SUPREME COURT OF THE STATE OF NEW YORK Appellate Division, Second Judicial Department
Sep 12, 2018
164 A.D.3d 1251 (N.Y. App. Div. 2018)

Opinion

2016–06046 Index No. 16521/08

09-12-2018

OPTION ONE MORTGAGE CORPORATION, etc., respondent, v. Winston ROSE, et al., defendants, Sprint Group, LLC, appellant.

Warner & Scheuerman, New York, N.Y. (Jonathon D. Warner and Karl E. Scheuerman of counsel), for appellant. Leopold & Associates, PLLC, Armonk, N.Y. (Richard P. O'Brien of counsel), and Greenberg Traurig, LLP, New York, N.Y. (John C. Molluzzo, Jr., of counsel), for respondent (one brief filed).

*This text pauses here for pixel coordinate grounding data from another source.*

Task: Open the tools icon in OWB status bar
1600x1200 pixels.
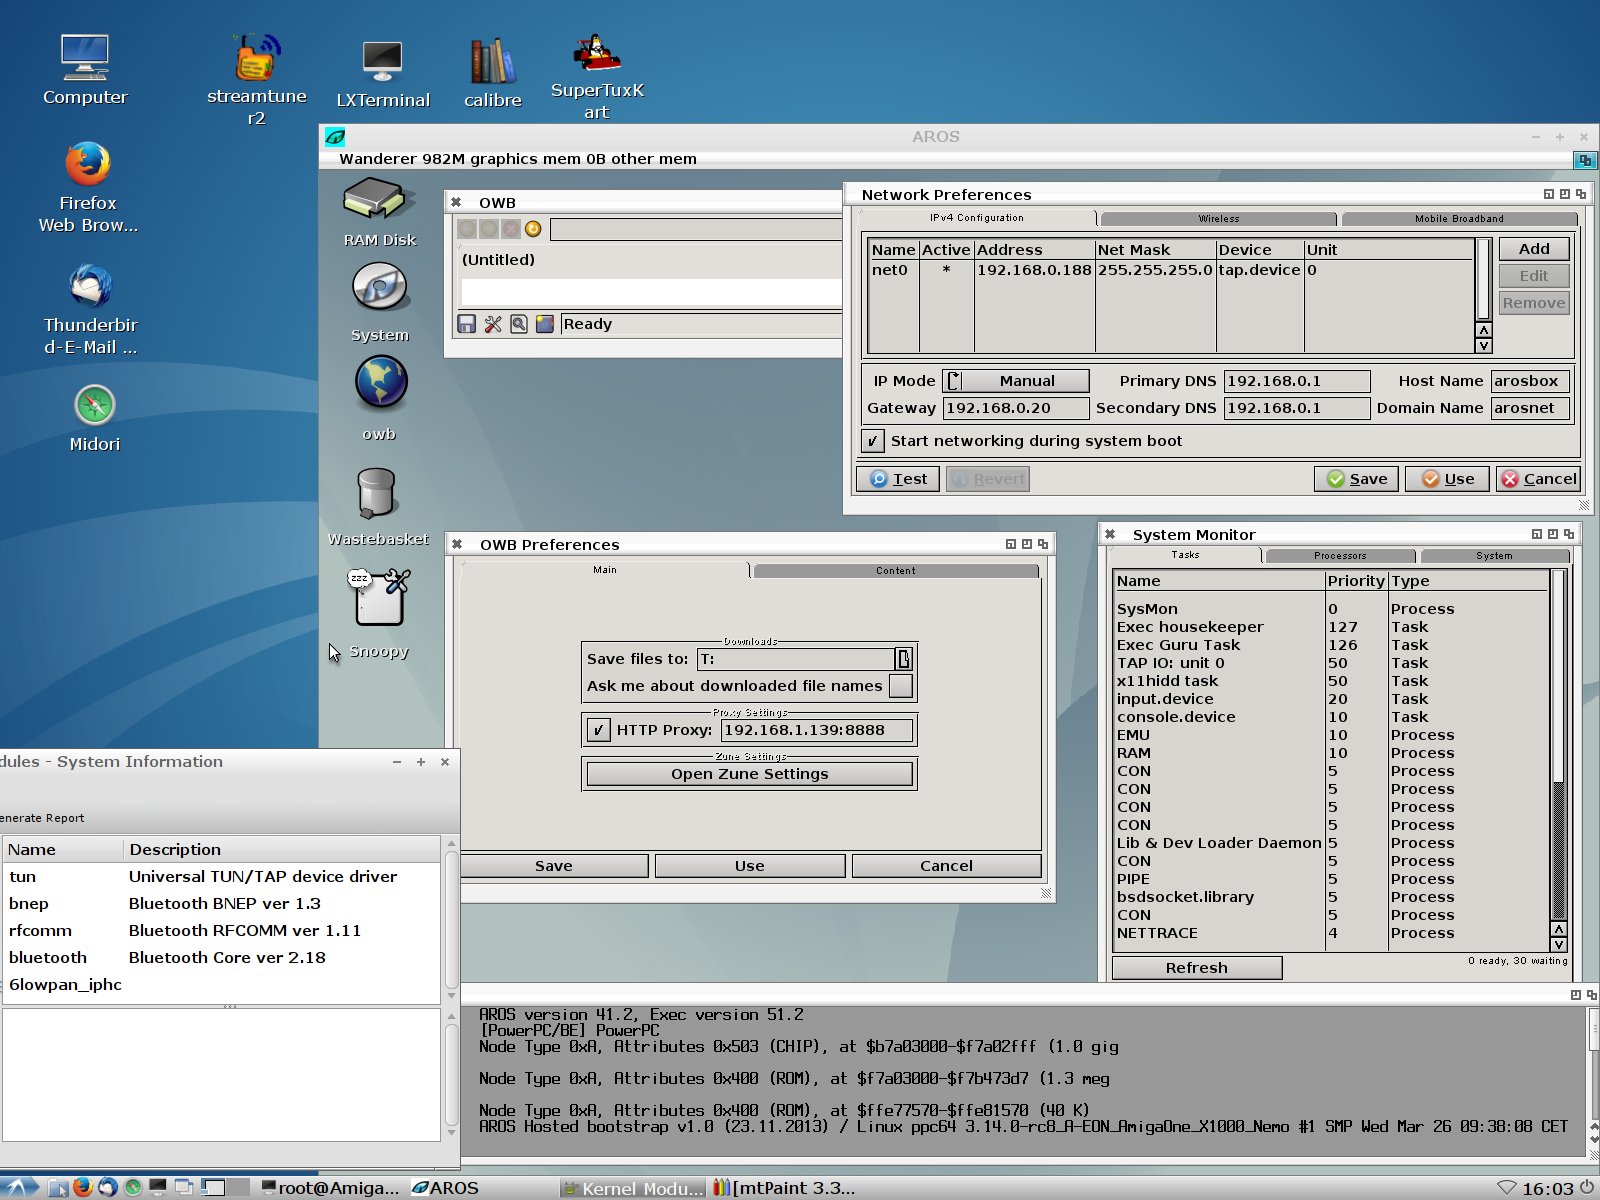Action: point(493,324)
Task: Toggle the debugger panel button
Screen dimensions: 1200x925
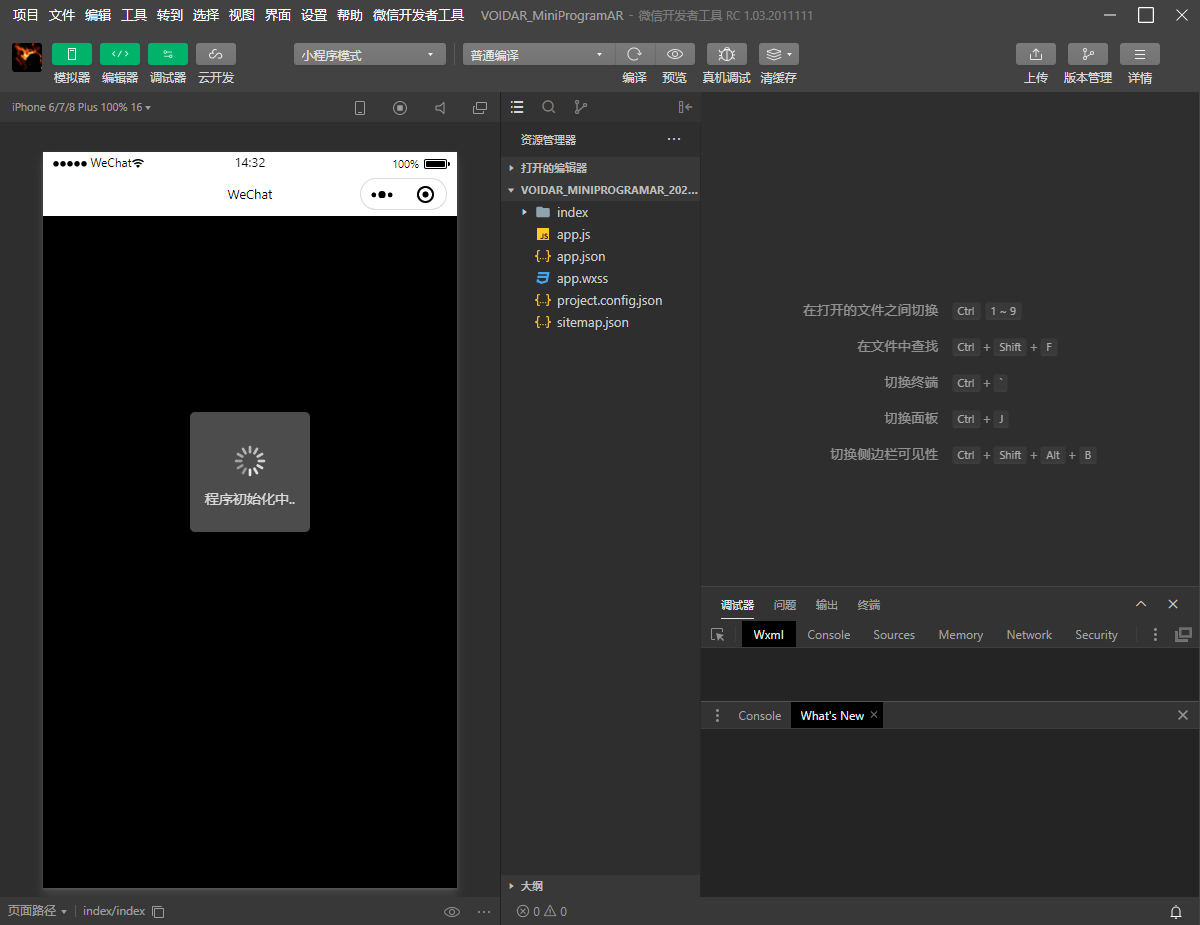Action: point(168,54)
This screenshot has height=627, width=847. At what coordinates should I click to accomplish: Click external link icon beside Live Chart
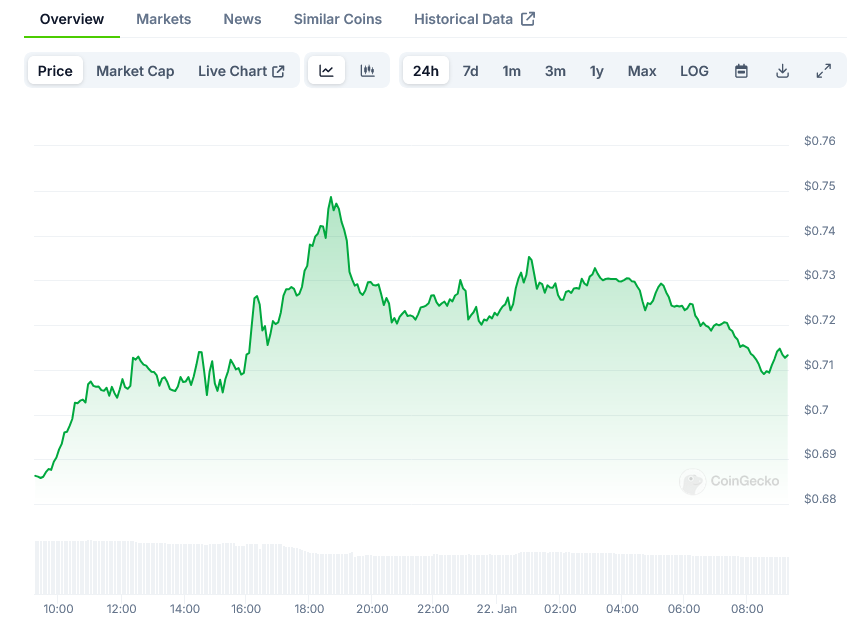tap(279, 71)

Warner & Scheuerman, New York, N.Y. (Jonathon D. Warner and Karl E. Scheuerman of counsel), for appellant.

Leopold & Associates, PLLC, Armonk, N.Y. (Richard P. O'Brien of counsel), and Greenberg Traurig, LLP, New York, N.Y. (John C. Molluzzo, Jr., of counsel), for respondent (one brief filed).

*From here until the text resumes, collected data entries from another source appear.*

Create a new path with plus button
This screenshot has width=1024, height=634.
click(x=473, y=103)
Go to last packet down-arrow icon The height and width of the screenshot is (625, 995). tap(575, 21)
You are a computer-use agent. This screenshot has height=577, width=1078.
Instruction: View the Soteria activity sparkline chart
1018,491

JOHN M. LEVENTHAL, J.P., BETSY BARROS, VALERIE BRATHWAITE NELSON, ANGELA G. IANNACCI, JJ.

DECISION & ORDER

In an action to foreclose a mortgage, the defendant Sprint Group, LLC, appeals from an order of the Supreme Court, Kings County (Sylvia G. Ash, J.), entered April 22, 2016. The order, insofar as appealed from, granted those branches of the plaintiff's motion which were to vacate an order of the same court dated April 16, 2013, directing dismissal of the action, and to restore the action to the active calendar.

ORDERED that the order entered April 22, 2016, is reversed insofar as appealed from, on the law, with costs, and those branches of the plaintiff's motion which were to vacate the order dated April 16, 2013, directing dismissal of the action, and to restore the action to the active calendar are denied.

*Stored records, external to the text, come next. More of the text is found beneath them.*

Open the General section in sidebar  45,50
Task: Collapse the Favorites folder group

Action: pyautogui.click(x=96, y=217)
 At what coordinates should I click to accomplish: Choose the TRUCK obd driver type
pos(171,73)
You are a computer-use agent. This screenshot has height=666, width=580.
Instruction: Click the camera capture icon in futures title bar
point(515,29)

In June 2008, the plaintiff commenced this action against the defendant Winston Rose, among others, to foreclose a mortgage. In an order dated August 17, 2009, the Supreme Court, upon Rose's failure to answer the complaint, granted the plaintiff's motion, inter alia, for leave to enter a default judgment and for an order of reference. Thereafter, by order dated April 16, 2013, the court directed dismissal of the action without prejudice, in effect, pursuant to 22 NYCRR 202.27, after neither Rose nor the plaintiff appeared for a scheduled status conference (hereinafter the order of dismissal). In October 2015, the plaintiff moved, inter alia, to vacate the order of dismissal and to restore the action to the active calendar. Nonparty Sprint Group, LLC (hereinafter Sprint), alleging that it purchased the subject property pursuant to a deed recorded on May 20, 2014, cross-moved pursuant to CPLR 1012(a) and 1013 for leave to intervene in the action as a party defendant. The court granted both the plaintiff's motion and Sprint's cross motion. Sprint appeals from so much of the order as granted those branches of the plaintiff's motion which were to vacate the order of dismissal and to restore the action to the active calendar.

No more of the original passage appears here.